WORK TO BE COMPLETED: Render the lines of the material from the one containing "You are a computer-use agent." through the one containing "Instruction: Click the", both included, as a JSON list of strings with one string per line and blank lines left out.

GIVEN DATA:
______________________________

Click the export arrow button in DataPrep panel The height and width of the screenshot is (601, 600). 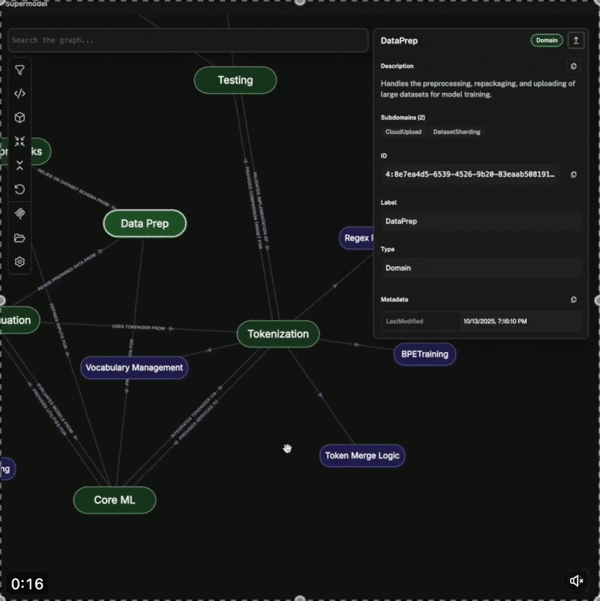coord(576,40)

______________________________

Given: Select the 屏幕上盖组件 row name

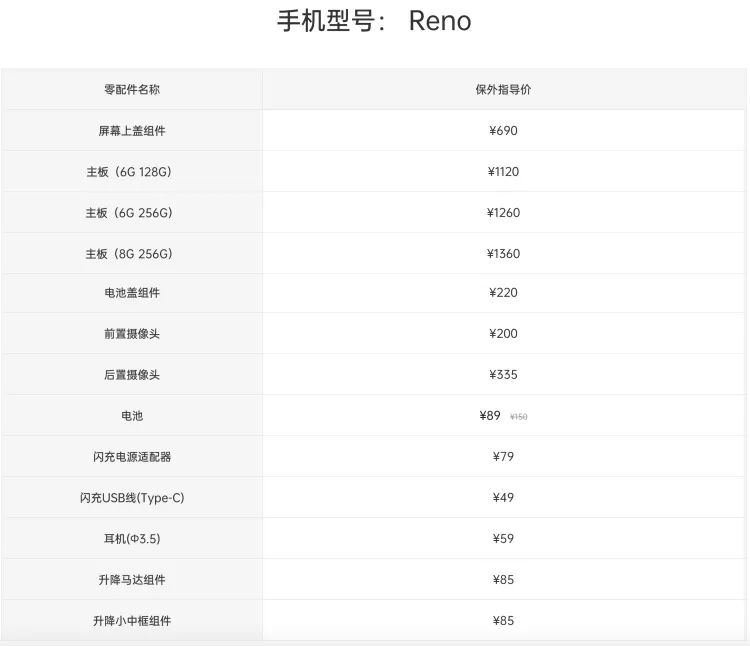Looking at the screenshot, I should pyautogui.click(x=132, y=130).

______________________________

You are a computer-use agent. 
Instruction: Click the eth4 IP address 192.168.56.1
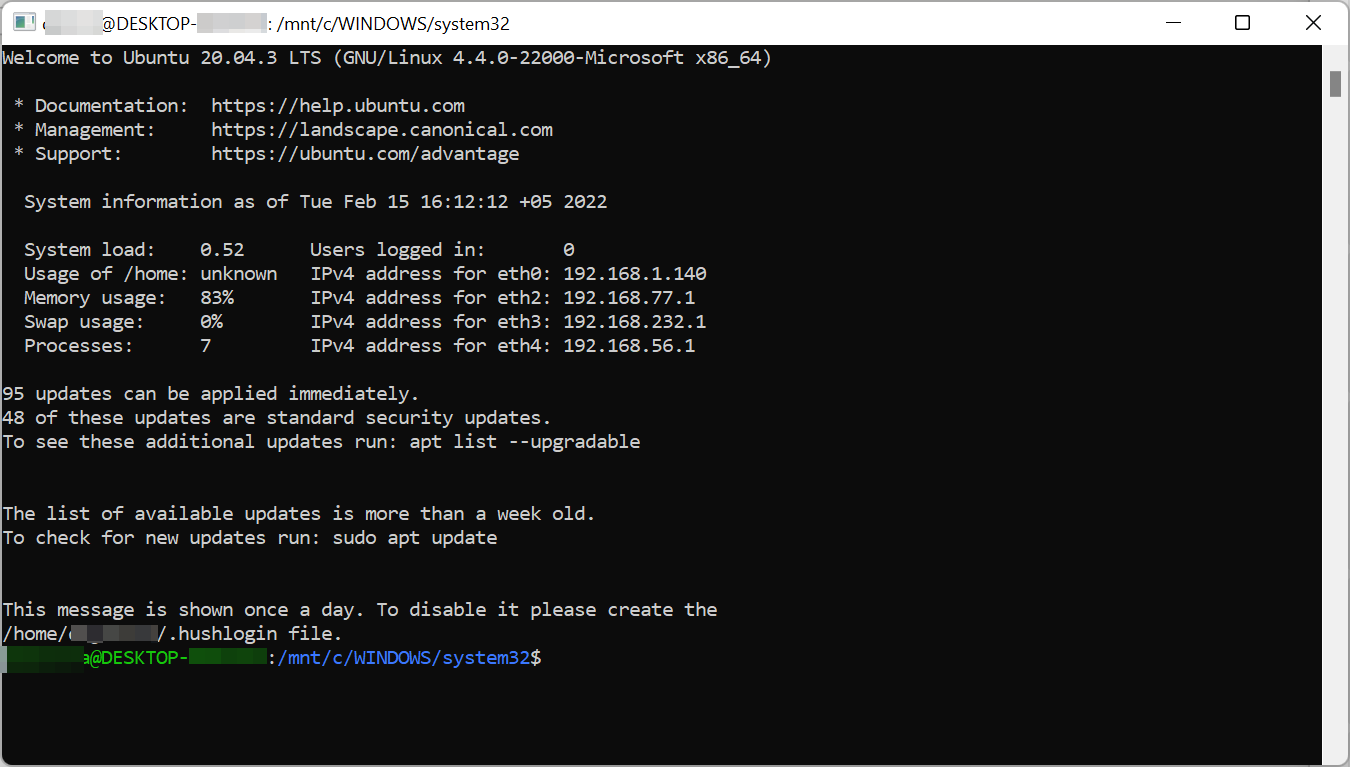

______________________________

OUTPUT OF THE EXERCISE:
[
  "You are a computer-use agent. ",
  "Instruction: Click the eth4 IP address 192.168.56.1"
]